→ What is needed: List every line in this data where the string "from" occurs.

→ Provided records:
-- Opening Marker --

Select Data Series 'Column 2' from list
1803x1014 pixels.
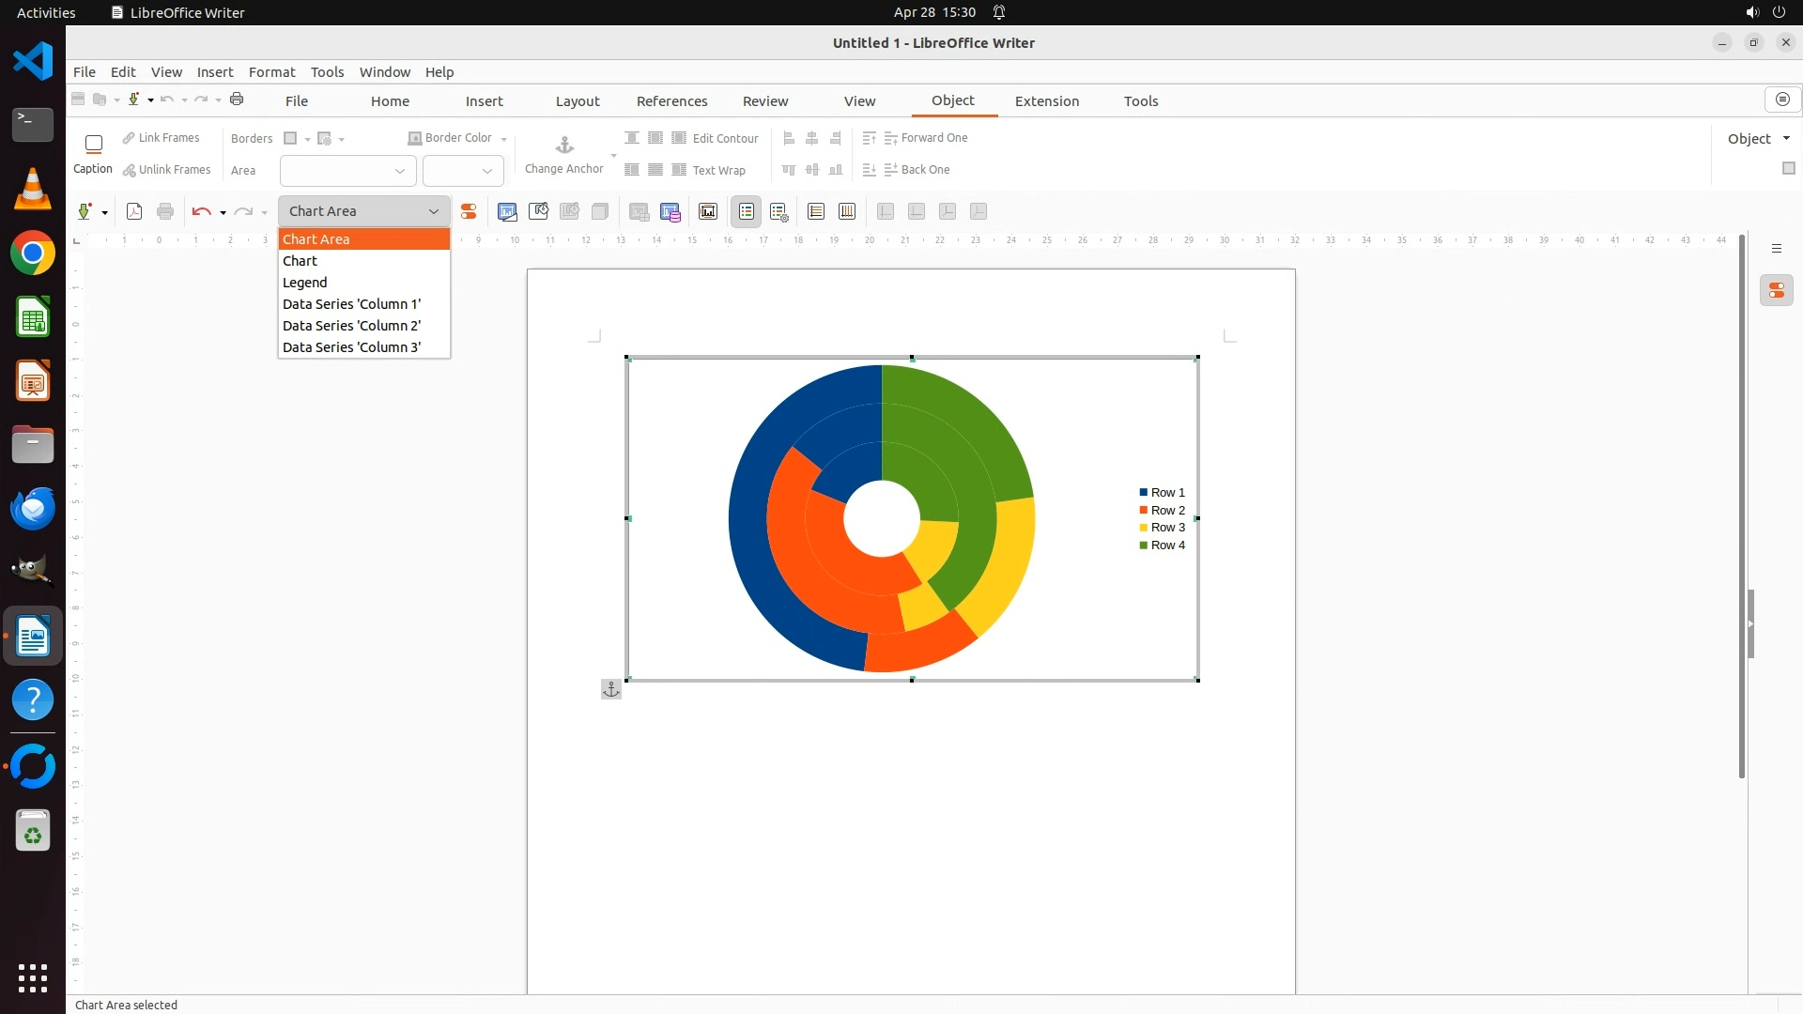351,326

-- Closing Marker --
-- Opening Marker --

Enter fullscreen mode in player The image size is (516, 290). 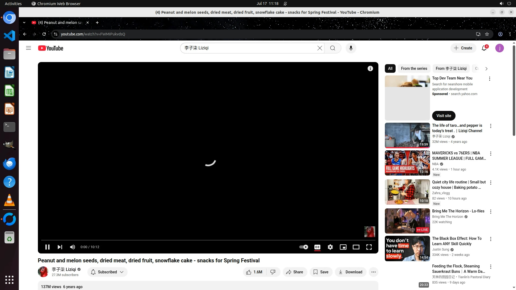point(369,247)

-- Closing Marker --
-- Opening Marker --

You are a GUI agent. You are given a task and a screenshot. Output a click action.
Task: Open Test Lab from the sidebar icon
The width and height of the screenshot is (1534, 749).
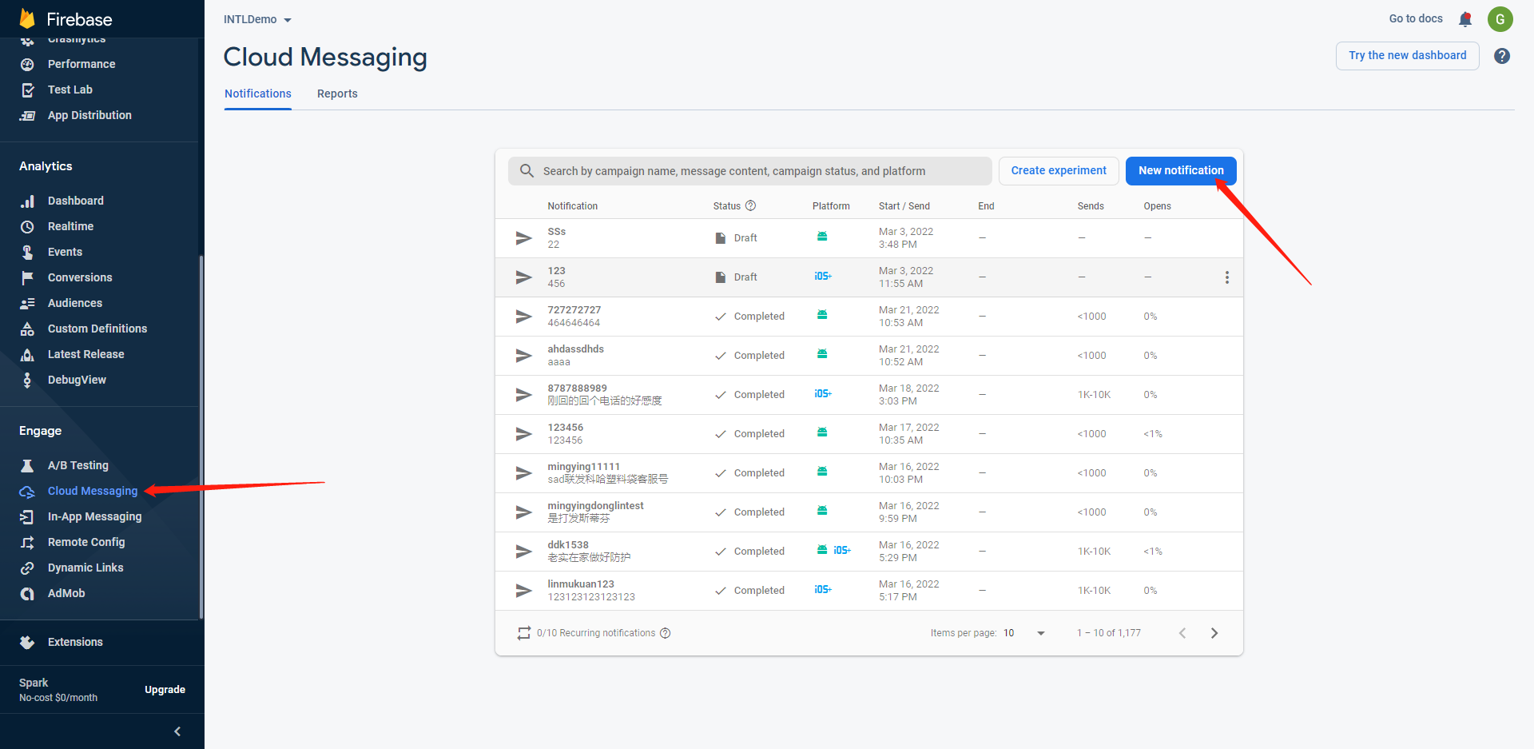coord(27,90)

-- Closing Marker --

→ Answer to this exercise:
Select Data Series 'Column 2' from list
Task: Open Test Lab from the sidebar icon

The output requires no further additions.